**Your goal**
Whenever a line in the material below includes "near", copy that line.

**Records provided**
::::::::
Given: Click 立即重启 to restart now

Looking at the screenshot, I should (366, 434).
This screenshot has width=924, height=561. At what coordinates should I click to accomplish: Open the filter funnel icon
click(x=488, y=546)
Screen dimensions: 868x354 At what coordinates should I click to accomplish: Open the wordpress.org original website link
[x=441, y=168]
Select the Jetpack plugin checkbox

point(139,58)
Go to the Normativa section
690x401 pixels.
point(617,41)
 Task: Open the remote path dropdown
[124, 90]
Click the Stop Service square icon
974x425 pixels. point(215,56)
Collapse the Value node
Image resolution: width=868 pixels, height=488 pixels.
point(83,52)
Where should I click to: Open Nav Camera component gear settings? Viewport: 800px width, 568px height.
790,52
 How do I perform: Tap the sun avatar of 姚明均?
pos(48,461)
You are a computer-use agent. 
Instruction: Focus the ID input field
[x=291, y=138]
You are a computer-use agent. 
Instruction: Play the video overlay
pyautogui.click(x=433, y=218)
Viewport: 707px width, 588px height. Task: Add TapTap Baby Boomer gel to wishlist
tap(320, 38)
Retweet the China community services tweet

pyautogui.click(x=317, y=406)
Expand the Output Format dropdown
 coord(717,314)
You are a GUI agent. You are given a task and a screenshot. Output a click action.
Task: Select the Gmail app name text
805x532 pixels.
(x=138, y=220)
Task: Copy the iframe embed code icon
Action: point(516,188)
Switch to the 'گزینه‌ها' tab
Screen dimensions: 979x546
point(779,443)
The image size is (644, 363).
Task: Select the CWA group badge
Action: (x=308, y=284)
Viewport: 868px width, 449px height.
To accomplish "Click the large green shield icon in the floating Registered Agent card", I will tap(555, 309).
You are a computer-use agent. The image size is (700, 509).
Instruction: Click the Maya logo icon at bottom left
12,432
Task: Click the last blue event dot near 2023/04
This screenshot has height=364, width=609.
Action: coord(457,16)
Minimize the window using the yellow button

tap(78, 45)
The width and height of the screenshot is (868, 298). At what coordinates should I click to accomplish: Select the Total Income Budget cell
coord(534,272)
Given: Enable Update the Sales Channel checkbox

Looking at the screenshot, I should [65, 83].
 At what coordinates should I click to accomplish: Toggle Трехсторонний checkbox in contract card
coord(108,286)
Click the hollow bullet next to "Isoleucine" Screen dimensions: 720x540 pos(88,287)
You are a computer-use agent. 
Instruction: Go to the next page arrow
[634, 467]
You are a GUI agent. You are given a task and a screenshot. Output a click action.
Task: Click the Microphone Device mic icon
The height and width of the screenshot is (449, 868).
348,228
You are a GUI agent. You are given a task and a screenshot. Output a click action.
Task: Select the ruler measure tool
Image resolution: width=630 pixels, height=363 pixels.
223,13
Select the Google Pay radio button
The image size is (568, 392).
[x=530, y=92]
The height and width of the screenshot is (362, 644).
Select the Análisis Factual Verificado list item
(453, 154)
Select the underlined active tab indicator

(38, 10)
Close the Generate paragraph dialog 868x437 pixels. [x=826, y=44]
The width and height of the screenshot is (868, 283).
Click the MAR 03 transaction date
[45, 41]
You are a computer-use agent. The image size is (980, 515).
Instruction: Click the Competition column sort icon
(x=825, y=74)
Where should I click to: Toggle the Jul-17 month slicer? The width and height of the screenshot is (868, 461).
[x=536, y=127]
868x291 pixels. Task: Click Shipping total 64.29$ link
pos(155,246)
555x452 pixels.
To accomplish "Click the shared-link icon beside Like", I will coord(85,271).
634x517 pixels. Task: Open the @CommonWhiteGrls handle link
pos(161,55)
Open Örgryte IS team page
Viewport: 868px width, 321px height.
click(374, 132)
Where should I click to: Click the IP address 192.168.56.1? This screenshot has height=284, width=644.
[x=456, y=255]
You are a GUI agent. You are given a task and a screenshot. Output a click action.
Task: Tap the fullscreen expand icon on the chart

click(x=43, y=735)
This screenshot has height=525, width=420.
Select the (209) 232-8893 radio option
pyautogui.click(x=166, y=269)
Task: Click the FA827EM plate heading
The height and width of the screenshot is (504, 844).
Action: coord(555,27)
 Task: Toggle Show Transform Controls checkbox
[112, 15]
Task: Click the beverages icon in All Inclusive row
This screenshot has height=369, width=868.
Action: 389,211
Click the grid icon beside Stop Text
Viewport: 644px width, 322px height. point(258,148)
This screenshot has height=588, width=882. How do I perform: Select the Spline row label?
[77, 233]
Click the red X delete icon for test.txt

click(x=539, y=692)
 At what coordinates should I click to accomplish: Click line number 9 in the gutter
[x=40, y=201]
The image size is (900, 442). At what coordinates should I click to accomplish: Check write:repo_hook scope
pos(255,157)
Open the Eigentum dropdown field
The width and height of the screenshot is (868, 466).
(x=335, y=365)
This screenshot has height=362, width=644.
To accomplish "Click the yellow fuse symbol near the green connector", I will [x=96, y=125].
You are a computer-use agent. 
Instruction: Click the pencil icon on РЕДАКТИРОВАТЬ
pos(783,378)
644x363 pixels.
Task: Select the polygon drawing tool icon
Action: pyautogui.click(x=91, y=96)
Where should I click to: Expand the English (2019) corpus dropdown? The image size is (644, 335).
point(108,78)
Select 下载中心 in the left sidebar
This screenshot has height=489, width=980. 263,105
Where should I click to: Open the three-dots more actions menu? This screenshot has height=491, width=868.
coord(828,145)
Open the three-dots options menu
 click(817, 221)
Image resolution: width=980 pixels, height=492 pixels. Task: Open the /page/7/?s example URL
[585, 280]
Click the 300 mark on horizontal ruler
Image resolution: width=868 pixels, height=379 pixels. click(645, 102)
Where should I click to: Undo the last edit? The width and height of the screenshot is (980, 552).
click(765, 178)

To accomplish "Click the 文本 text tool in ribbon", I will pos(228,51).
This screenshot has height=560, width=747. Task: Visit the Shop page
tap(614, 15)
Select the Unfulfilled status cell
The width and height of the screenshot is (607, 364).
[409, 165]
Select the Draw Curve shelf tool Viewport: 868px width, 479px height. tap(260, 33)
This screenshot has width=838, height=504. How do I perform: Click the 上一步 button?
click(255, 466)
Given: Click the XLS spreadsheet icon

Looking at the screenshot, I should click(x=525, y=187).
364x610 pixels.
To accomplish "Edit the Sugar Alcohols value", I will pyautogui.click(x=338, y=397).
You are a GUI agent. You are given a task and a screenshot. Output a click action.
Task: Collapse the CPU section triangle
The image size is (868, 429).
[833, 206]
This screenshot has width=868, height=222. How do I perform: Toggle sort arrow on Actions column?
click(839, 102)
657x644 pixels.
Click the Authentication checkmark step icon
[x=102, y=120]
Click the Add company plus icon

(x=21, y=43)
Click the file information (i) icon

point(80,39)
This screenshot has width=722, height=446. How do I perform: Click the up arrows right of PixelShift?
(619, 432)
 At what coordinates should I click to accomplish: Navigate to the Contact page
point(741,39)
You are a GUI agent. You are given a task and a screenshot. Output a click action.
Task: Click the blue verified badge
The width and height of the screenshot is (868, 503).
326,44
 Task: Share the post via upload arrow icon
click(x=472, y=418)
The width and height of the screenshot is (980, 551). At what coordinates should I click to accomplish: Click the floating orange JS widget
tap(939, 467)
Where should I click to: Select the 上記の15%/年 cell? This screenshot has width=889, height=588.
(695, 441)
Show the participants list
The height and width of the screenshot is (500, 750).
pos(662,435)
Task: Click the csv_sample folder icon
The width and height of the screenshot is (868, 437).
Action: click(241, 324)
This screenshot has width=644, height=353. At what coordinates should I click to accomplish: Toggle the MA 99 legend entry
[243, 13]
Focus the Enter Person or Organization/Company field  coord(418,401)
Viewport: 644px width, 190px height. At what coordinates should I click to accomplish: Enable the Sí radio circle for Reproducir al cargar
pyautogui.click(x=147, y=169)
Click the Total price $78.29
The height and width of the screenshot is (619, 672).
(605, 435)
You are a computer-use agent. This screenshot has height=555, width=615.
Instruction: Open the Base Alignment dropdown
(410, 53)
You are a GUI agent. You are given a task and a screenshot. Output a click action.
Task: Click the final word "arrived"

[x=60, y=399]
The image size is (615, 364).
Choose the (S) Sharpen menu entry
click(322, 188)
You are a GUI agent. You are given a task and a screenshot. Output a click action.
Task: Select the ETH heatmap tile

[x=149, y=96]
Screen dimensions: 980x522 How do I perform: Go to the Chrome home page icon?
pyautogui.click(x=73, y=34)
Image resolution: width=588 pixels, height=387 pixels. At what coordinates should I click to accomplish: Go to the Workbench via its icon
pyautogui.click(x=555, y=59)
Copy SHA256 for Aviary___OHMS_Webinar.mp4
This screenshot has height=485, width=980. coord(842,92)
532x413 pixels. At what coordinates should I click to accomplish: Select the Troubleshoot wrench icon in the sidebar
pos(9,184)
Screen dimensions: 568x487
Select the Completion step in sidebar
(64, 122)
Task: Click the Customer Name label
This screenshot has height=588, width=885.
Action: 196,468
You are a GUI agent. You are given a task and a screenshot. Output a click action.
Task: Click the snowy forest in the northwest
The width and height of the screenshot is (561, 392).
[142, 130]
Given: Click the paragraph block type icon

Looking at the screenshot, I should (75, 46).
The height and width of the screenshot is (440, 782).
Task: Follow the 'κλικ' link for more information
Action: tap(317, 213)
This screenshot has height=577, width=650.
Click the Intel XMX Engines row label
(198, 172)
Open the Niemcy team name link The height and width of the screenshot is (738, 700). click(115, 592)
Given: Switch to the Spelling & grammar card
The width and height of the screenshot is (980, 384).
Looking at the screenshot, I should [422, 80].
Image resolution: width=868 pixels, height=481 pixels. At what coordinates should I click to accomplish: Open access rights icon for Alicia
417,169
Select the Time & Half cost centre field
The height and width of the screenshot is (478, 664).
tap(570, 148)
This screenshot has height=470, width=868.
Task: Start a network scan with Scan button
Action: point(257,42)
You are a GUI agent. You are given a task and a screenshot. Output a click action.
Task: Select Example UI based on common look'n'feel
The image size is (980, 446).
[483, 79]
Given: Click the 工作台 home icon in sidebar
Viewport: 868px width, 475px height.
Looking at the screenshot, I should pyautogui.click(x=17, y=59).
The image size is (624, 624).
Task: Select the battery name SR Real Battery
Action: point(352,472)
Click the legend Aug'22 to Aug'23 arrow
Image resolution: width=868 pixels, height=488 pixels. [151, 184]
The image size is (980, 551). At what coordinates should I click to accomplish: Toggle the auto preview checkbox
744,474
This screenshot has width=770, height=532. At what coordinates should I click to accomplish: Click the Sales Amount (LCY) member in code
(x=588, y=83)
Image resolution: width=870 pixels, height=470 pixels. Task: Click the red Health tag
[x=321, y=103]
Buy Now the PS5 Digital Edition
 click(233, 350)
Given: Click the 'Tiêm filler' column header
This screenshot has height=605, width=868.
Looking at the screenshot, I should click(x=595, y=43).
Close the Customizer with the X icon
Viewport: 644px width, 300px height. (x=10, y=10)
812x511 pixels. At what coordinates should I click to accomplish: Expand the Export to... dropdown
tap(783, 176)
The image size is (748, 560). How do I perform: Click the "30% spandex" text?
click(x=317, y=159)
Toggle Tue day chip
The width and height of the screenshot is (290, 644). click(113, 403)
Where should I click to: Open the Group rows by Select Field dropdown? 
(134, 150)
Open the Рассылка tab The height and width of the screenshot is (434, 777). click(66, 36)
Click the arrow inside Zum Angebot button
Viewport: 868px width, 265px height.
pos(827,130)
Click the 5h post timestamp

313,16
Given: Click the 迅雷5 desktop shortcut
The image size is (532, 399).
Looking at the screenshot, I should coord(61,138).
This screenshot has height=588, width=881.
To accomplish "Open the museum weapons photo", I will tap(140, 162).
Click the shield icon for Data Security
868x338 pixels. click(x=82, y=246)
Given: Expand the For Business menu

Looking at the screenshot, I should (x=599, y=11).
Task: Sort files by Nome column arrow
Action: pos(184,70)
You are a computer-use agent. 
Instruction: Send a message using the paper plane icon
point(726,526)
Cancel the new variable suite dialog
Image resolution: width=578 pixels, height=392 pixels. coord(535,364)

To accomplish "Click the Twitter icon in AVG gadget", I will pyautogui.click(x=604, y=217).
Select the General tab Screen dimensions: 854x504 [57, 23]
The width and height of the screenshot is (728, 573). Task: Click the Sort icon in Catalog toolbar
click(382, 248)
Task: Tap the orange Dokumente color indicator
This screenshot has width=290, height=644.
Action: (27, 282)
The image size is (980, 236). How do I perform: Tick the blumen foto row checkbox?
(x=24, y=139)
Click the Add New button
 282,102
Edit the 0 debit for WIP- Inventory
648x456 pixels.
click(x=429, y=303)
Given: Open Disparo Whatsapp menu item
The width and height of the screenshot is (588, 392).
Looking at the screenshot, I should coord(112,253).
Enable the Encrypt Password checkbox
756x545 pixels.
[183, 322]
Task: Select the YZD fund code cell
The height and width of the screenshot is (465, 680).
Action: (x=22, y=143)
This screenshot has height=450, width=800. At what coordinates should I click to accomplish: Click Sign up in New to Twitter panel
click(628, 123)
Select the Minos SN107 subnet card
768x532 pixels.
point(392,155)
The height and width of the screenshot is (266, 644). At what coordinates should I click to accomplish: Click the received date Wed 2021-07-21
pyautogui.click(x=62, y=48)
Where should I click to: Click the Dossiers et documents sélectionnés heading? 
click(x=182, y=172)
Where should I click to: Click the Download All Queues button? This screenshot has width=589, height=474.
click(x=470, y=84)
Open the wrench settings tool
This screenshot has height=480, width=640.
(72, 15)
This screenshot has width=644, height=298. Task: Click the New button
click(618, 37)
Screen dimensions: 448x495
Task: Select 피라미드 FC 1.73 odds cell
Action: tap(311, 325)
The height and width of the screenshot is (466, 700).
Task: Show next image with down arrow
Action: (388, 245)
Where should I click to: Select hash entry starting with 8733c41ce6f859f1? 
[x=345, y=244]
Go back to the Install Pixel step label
::::::::
**Result for this exercise**
Task: Click the last blue event dot near 2023/04
To accomplish "Click the yellow fuse symbol near the green connector", I will [x=96, y=125].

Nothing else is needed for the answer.